Well, thinking it might give her a fright, they went and brought a coffin that was ready made at the time, and some fresh shavings in the bottom; and the women of the town, that gathered as soon as the coffin came, ordered out the men till they’d wash the corpse.
She said nothing till the men were outside; but then she gave tongue, and asked how dare they think that she wanted washing! It might do well enough for a real dead body, but she was thankful it hadn’t come to that with her yet, and if she chose to die it was no concern of theirs; and if any one attempted to lay a drop of water on her skin, she’d lay the marks of her ten nails on their face. Well, she was got some way into the coffin, and a clean cap and frill put round her face; and, as she was not pale enough, a little girl shook some flour on her cheeks. Before the men and boys were let in, she asked for a looking glass, and when she saw what a fright she looked with the flour, she got a towel and rubbed every bit of it off again.
She bid her husband be called in, and gave her sister and mother charge, in his hearing, to be kind and attentive to the poor angashore after she was gone: at any rate till he’d get a new wife, which she supposed would not be very far off; for though he was [103]unkind and conthrāry, thank goodness she knew her duty, and she supposed he could not help his nature, and it was better as it was, before they’d grow old, and she might get peevish and lose her temper, and they might become a gazabo to the neighbours by fightin’ and scoldin’. “I’ll engage now, after all is said and done, he won’t give way an inch, nor acknowledge the three geese.” Well, the moment the geese were mentioned, he put on his hat without a word, and walked out.
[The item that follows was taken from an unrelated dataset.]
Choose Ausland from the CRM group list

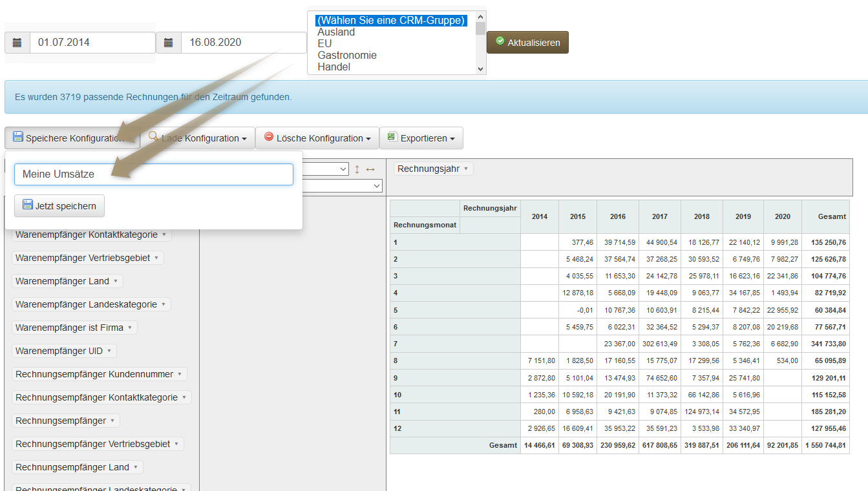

So evenin’ came, and the candles were lighted, and the tobacco and pipes were all laid out, and the poor dead woman had to listen to a good deal of discourse not at all to her liking; and the talk went on in this way. “Musha, neighbour, doesn’t the corpse look mighty well? When did she die, poor woman? What ailed her, did you hear?” “Indeed I believe it was Gusopathy, as Tom K. the schoolmaster called it just now; something with ‘goose’ in it any way: you know the way the skin does be in a sudden cold, with little white risings on it, they call it a goose’s skin. May be she had it very bad, and her husband could not bear it, and so she died of grief.” “Poor man, he’ll feel her loss for a week or two, she was a careful woman.” “Ah, but hadn’t she a bitter tongue of her own?” “Troth I think Darby will bear her loss with Christian patience. He is a young man for his years; he doesn’t look forty, he’ll be getting his choice of wives. I think poor Judy was careful and laid by a few guineas; won’t the new wife feel comfortable, and may be soon put wind under the money!” “To my notion, Judy was in too great a hurry to die. From her looks there, she might bury two tailors yet, and may be get a big bodagh of a farmer for her third husband. Well, it can’t be helped, but I would not like to be warming a bed for the best woman in the townland if I was Judy. She is at peace at last, poor woman; and mighty hard she found it to keep the peace with her neighbours while she was alive. Who is that you said used to be walking with Darby of odd Sunday evenings before his marriage? If ghosts are allowed to take the air on Sunday evenings, poor Judy’s will have something to fret her in a few weeks.”
Well, all this time, the poor dead woman’s blood was rushing like mad through her veins; and something was swelling in her throat as if she was going to be choked, but still the divel was so strong in her that she never opened her eyes nor her mouth. The poor broken-hearted husband came up after some time, and leaning over her face he whispered, “Judy, acushla, isn’t it time to be done with this foolery? Say but one reasonable word, and I’ll send all these people about their business.” “Ah, you little-good-for crather, you havn’t the spirit of a man, or you would never bear all they have been saying of your poor neglected wife these two hours past. Are the three geese there?” “Not a goose but [104]two if you were to be waked for a twelvemonth;” and off he went and sat in a dark part of the room till daylight.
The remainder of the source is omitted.